** Instruções da tarefa **
Reproduza o trecho que começa na linha que contém "The width and" e termina após a linha que contém "(1126, 317).", substituindo "screenshot" por "screen capture" e mantendo todo o restante inalterado. Não inclua as imagens na resposta.

═══ Dados fornecidos ═══

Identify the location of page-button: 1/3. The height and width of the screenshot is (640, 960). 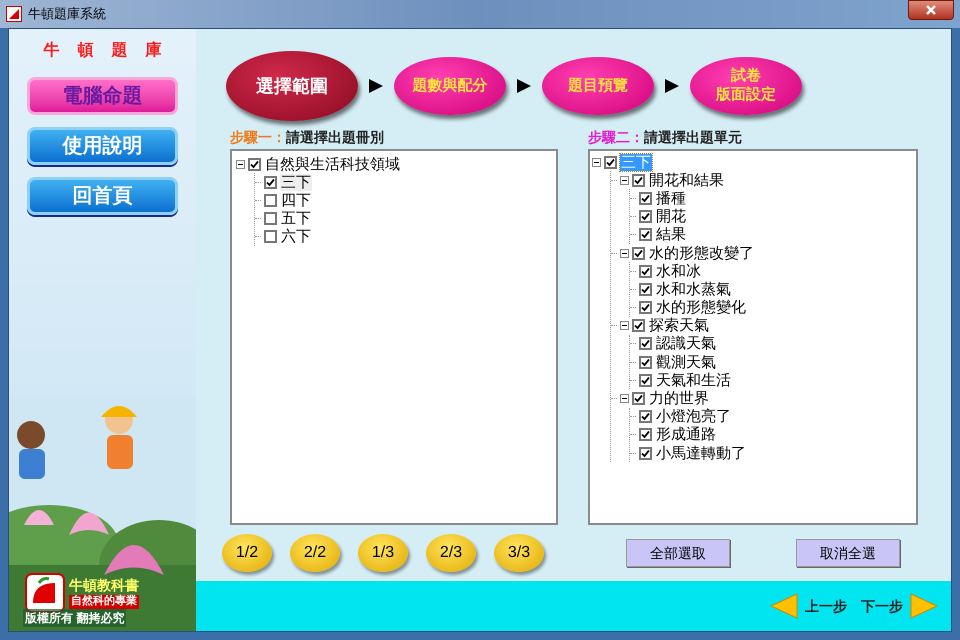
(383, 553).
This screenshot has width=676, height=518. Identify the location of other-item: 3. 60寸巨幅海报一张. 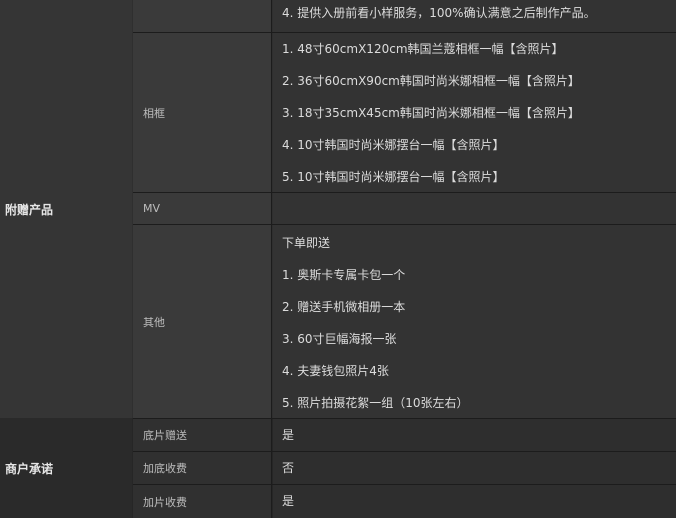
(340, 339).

═══
═══ Dados fornecidos ═══

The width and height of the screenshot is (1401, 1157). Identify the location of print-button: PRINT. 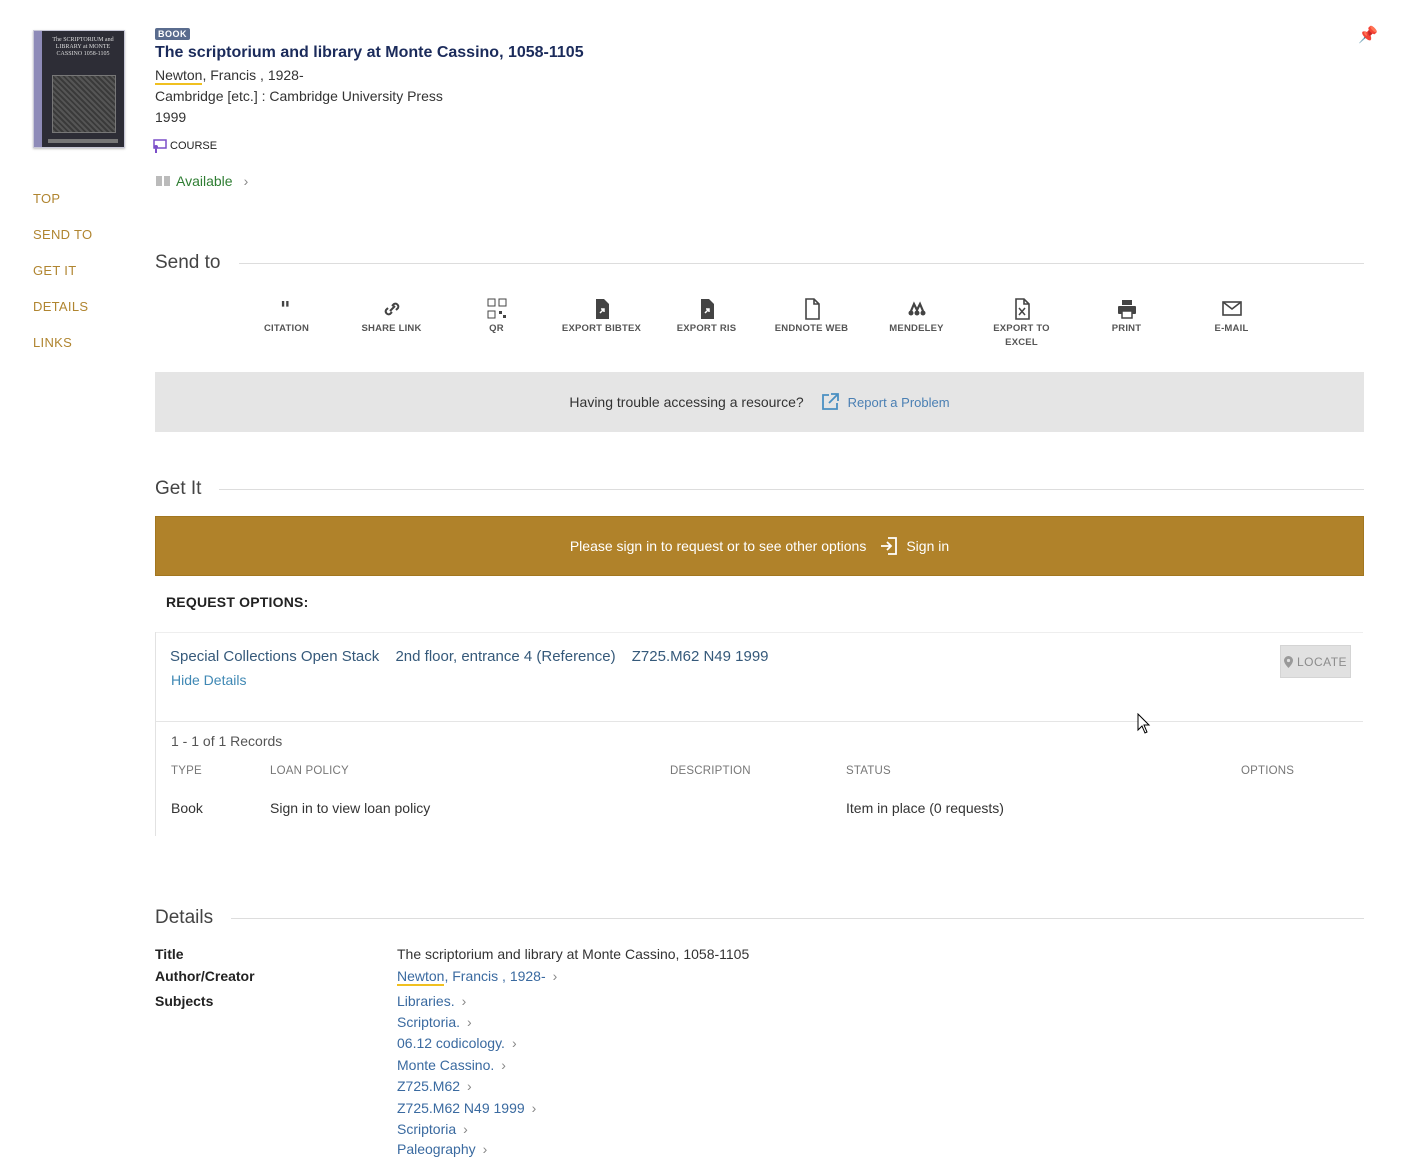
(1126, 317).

═══
═══ Dados fornecidos ═══

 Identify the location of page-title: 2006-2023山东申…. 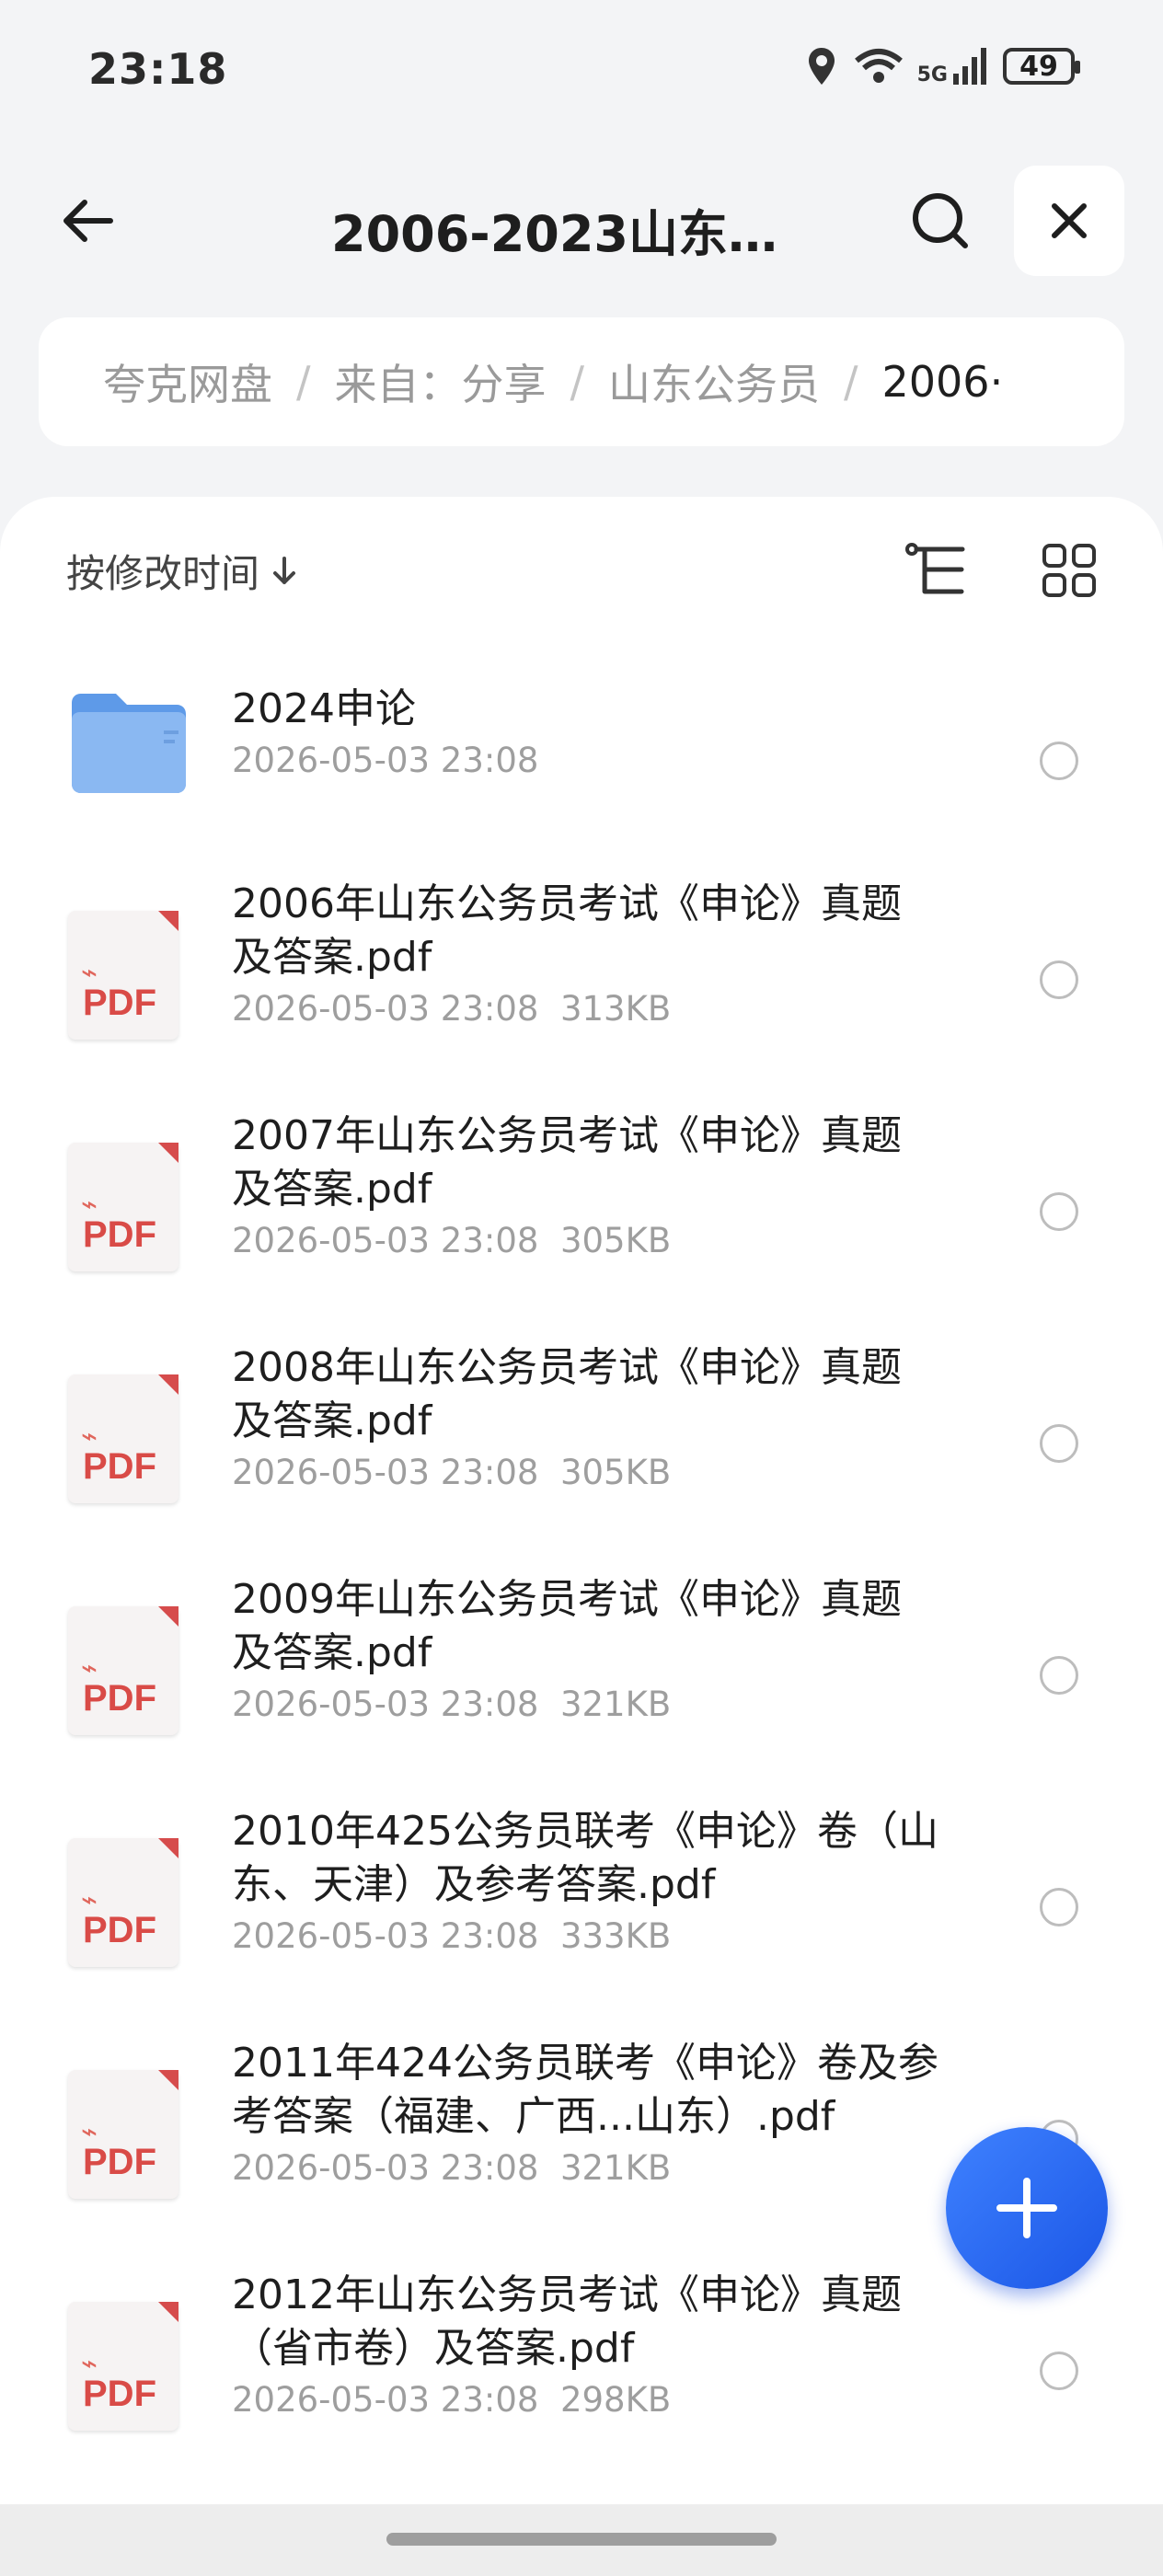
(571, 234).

═══

** Resposta ao exercício **
The width and height of the screen capture is (1401, 1157). Identify the location of print-button: PRINT. 
(1126, 317).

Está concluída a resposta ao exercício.